Sked's sentiment analysis is powered by Gemini and automatically categorises mentions into four sentiment classes: positive, neutral, negative, and mixed. The system analyses word choice, phrases, sentence structure, tone, sarcasm, and emoji to determine emotional intent, going beyond basic keyword matching to understand how content actually reads.
The four categories
- Positive: Appreciation and enthusiasm — e.g. "This is a fantastic update!"
- Neutral: Factual or objective statements — e.g. "Tell me more about the pricing"
- Negative: Frustration or disapproval — e.g. "The quality has really gone downhill"
- Mixed: A combination of positive and negative sentiment in the same comment or mention — e.g. "I love the design, but the loading speed is slow"
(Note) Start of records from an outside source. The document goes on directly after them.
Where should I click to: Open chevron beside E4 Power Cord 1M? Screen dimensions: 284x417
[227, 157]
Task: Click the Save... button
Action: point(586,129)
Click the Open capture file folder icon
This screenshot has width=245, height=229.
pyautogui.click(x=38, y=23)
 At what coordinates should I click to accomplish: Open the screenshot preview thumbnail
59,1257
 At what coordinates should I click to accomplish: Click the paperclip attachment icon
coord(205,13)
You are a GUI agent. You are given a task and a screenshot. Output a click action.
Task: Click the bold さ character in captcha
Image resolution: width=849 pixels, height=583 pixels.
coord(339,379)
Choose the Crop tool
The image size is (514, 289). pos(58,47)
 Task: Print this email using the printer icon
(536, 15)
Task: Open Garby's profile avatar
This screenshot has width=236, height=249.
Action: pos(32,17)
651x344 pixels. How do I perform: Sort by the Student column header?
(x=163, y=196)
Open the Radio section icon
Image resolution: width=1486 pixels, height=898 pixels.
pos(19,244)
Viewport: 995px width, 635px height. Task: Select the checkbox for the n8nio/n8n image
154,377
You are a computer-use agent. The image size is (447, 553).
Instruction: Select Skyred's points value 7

Where a comment contains clear positive or negative signal, it will be classified accordingly. The Mixed category is used when genuinely conflicting sentiment is present — not as a fallback for ambiguous content.
Language support
Sentiment analysis is powered by Gemini and works across virtually any language. You'll get meaningful sentiment results regardless of where your audience is posting from.
How accuracy has improved
The sentiment engine has been updated across four areas:
- Overall accuracy: more precise detection across all content types
- Sarcasm and emoji: better interpretation of tone, sarcasm, and emoji-heavy posts that previously defaulted to Neutral
- Language support: sentiment now works meaningfully across virtually any language
- Fewer Mixed results: Mixed is used less as a catch-all, so classifications are more decisive
Understanding Sentiment Analysis on Sked Social
Sked’s Social Listening includes built-in sentiment analysis to help you quickly understand how people feel about your brand, products, or competitors. Each mention is automatically classified as positive, neutral, negative, or mixed, helping you spot trends, prioritise engagement, and track brand health at scale.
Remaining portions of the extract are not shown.